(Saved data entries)
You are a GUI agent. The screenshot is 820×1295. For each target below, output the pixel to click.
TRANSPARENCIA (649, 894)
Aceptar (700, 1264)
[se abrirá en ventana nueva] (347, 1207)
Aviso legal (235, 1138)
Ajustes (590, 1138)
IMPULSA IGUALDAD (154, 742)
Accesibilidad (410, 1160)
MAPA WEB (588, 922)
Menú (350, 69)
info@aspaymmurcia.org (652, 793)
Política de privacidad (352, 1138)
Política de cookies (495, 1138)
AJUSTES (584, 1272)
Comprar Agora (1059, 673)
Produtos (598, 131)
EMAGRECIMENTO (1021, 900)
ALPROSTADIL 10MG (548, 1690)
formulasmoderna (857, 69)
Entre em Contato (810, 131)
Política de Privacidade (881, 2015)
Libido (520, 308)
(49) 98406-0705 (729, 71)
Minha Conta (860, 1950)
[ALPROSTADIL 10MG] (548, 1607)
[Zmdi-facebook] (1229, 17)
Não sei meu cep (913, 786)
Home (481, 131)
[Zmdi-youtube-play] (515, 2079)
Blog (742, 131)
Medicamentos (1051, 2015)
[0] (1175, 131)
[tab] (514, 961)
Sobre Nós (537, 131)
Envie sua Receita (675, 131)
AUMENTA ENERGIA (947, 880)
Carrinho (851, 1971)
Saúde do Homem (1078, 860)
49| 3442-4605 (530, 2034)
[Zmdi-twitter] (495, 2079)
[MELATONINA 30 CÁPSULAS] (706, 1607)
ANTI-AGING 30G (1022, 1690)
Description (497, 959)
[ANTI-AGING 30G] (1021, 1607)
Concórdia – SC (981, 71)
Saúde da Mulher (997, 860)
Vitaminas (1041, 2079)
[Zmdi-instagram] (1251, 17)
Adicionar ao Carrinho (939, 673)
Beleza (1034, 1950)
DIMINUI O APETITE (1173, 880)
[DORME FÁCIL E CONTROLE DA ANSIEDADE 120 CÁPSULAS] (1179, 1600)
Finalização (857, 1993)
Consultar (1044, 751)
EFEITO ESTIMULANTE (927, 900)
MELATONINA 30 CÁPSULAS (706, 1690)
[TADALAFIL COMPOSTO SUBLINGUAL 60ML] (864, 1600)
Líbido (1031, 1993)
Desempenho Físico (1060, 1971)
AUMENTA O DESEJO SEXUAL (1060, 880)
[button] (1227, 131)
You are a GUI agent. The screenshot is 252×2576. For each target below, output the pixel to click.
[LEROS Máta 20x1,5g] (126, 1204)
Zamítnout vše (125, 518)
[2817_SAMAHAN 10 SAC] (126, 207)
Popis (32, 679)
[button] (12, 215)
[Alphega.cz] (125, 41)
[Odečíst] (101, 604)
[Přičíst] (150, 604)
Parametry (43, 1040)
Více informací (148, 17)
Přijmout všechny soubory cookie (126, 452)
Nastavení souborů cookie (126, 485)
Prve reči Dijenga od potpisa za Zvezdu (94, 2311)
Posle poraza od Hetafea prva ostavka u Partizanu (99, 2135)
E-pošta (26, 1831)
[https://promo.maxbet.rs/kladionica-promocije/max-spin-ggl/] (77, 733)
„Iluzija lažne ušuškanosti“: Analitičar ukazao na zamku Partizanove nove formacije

> _Your instructions_
Each record above, in full: retype it verbatim.

> _Reply_
You are a GUI agent. The screenshot is 820×1295. For each target below, output the pixel to click.
TRANSPARENCIA (649, 894)
Aceptar (700, 1264)
[se abrirá en ventana nueva] (347, 1207)
Aviso legal (235, 1138)
Ajustes (590, 1138)
IMPULSA IGUALDAD (154, 742)
Accesibilidad (410, 1160)
MAPA WEB (588, 922)
Menú (350, 69)
info@aspaymmurcia.org (652, 793)
Política de privacidad (352, 1138)
Política de cookies (495, 1138)
AJUSTES (584, 1272)
Comprar Agora (1059, 673)
Produtos (598, 131)
EMAGRECIMENTO (1021, 900)
ALPROSTADIL 10MG (548, 1690)
formulasmoderna (857, 69)
Entre em Contato (810, 131)
Política de Privacidade (881, 2015)
Libido (520, 308)
(49) 98406-0705 (729, 71)
Minha Conta (860, 1950)
[ALPROSTADIL 10MG] (548, 1607)
[Zmdi-facebook] (1229, 17)
Não sei meu cep (913, 786)
Home (481, 131)
[Zmdi-youtube-play] (515, 2079)
Blog (742, 131)
Medicamentos (1051, 2015)
[0] (1175, 131)
[tab] (514, 961)
Sobre Nós (537, 131)
Envie sua Receita (675, 131)
AUMENTA ENERGIA (947, 880)
Carrinho (851, 1971)
Saúde do Homem (1078, 860)
49| 3442-4605 (530, 2034)
[Zmdi-twitter] (495, 2079)
[MELATONINA 30 CÁPSULAS] (706, 1607)
ANTI-AGING 30G (1022, 1690)
Description (497, 959)
[ANTI-AGING 30G] (1021, 1607)
Concórdia – SC (981, 71)
Saúde da Mulher (997, 860)
Vitaminas (1041, 2079)
[Zmdi-instagram] (1251, 17)
Adicionar ao Carrinho (939, 673)
Beleza (1034, 1950)
DIMINUI O APETITE (1173, 880)
[DORME FÁCIL E CONTROLE DA ANSIEDADE 120 CÁPSULAS] (1179, 1600)
Finalização (857, 1993)
Consultar (1044, 751)
EFEITO ESTIMULANTE (927, 900)
MELATONINA 30 CÁPSULAS (706, 1690)
[TADALAFIL COMPOSTO SUBLINGUAL 60ML] (864, 1600)
Líbido (1031, 1993)
Desempenho Físico (1060, 1971)
AUMENTA O DESEJO SEXUAL (1060, 880)
[button] (1227, 131)
You are a GUI agent. The screenshot is 252×2576. For each target below, output the pixel to click.
[LEROS Máta 20x1,5g] (126, 1204)
Zamítnout vše (125, 518)
[2817_SAMAHAN 10 SAC] (126, 207)
Popis (32, 679)
[button] (12, 215)
[Alphega.cz] (125, 41)
[Odečíst] (101, 604)
[Přičíst] (150, 604)
Parametry (43, 1040)
Více informací (148, 17)
Přijmout všechny soubory cookie (126, 452)
Nastavení souborů cookie (126, 485)
Prve reči Dijenga od potpisa za Zvezdu (94, 2311)
Posle poraza od Hetafea prva ostavka u Partizanu (99, 2135)
E-pošta (26, 1831)
[https://promo.maxbet.rs/kladionica-promocije/max-spin-ggl/] (77, 733)
„Iluzija lažne ušuškanosti“: Analitičar ukazao na zamku Partizanove nove formacije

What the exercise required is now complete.